That’s all it took for us to turn this truck around in the middle of the road. Yeah - we wish. I’ve seen some magazines lately in which the editor has practically talked the reader through the redesign when the results of said labour are so damned obvious in the issue you’re actually holding, it’s insulting to everybody (and bloody lazy as well). So all I have to say is I hope you enjoy it, can see where we’re going from this point on and Gaz: I owe you at least half a pint for your grace under pressure from all sides for all of the hoops I’ve made you jump through while we rebuilt the machine.
So, back to the funny papers: I went out shopping with the kids last Saturday afternoon. During the morning they decided they would (once again) cover themselves in temporary tattoos - you’d be amazed at the amount of stuff like that we have kicking about the place.
The first time I let them do this, they went crazy with them and stuck them everywhere, in no particularly artistic fashion and it was a right mess - those suckers don’t come off too easily either. Back in the day, my grandparents used to let me do the same, but whenever I got home, my Ma would take the equivalent of a hand-held yard brush to me in the bath to get them off. I think there’s a phone number for that these days.
As time has moved on, they’ve gotten a bit smarter about it and have started to put them into some kind of order. Tiger, dragon, koi down the side of one leg, pirate, skull & cross bones, mermaid down the order. That sort of thing.

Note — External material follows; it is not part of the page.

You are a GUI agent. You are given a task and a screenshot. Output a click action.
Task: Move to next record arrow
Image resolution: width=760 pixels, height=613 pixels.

They’re 10 and 14, so the law of averages and common sense really does dictate that none of them were real. Or so you’d think - they don’t even look like real tattoos if you have two eyes that function half as well as they should. Anyway, that afternoon, a couple of ladies who were handing out leaflets to some er... “un-named religious event” (I won’t point a finger too directly), stopped me and gave me a royal earful about how irresponsible it was of me to let them get tattooed at such a young age!
“Don’t you realise that they’ll be there for the rest of their young lives.”
Actually, I think you’ll find that the next time we go swimming, they’ll all come off. Alternatively, we could wait until we get to Grandma’s house and she’ll sort them out good ‘n’ proper. Sometimes, you really have to wonder if we’ve moved on at all...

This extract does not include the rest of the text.